* _Brief_
Can you rewrite the stretch from the start of the material through the line containing "tap(564, 242)", with "vertical" replaced by "horizontal" and everything else unchanged?
□ □ □ □ □
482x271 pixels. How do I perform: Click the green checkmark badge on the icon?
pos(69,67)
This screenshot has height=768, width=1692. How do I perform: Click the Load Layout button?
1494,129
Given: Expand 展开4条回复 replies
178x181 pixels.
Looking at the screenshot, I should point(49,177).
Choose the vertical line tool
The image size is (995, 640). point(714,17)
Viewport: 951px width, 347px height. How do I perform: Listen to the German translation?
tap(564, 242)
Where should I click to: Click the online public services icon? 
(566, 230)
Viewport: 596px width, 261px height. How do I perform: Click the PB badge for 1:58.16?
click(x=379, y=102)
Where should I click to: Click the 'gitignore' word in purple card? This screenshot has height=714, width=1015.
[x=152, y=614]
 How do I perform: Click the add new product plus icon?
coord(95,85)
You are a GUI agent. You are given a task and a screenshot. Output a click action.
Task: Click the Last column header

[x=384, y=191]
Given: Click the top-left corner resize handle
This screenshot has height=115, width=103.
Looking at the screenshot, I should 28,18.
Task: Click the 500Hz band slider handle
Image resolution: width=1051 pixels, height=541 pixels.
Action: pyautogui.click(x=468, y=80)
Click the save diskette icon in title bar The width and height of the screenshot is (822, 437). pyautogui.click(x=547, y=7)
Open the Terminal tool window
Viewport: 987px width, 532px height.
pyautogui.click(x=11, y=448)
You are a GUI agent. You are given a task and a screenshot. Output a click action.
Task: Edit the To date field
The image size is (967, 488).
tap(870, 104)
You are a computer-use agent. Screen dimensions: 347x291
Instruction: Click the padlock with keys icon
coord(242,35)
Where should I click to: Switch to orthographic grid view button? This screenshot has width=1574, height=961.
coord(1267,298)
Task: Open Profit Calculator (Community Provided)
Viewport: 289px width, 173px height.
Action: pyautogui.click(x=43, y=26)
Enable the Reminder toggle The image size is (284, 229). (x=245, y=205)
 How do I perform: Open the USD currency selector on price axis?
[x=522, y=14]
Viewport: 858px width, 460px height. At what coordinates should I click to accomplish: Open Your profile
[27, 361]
□ □ □ □ □
* _Answer to the problem_
482x271 pixels. How do I perform: Click the green checkmark badge on the icon?
pos(69,67)
This screenshot has height=768, width=1692. How do I perform: Click the Load Layout button?
1494,129
Given: Expand 展开4条回复 replies
178x181 pixels.
Looking at the screenshot, I should point(49,177).
Choose the horizontal line tool
The image size is (995, 640). point(714,17)
Viewport: 951px width, 347px height. How do I perform: Listen to the German translation?
tap(564, 242)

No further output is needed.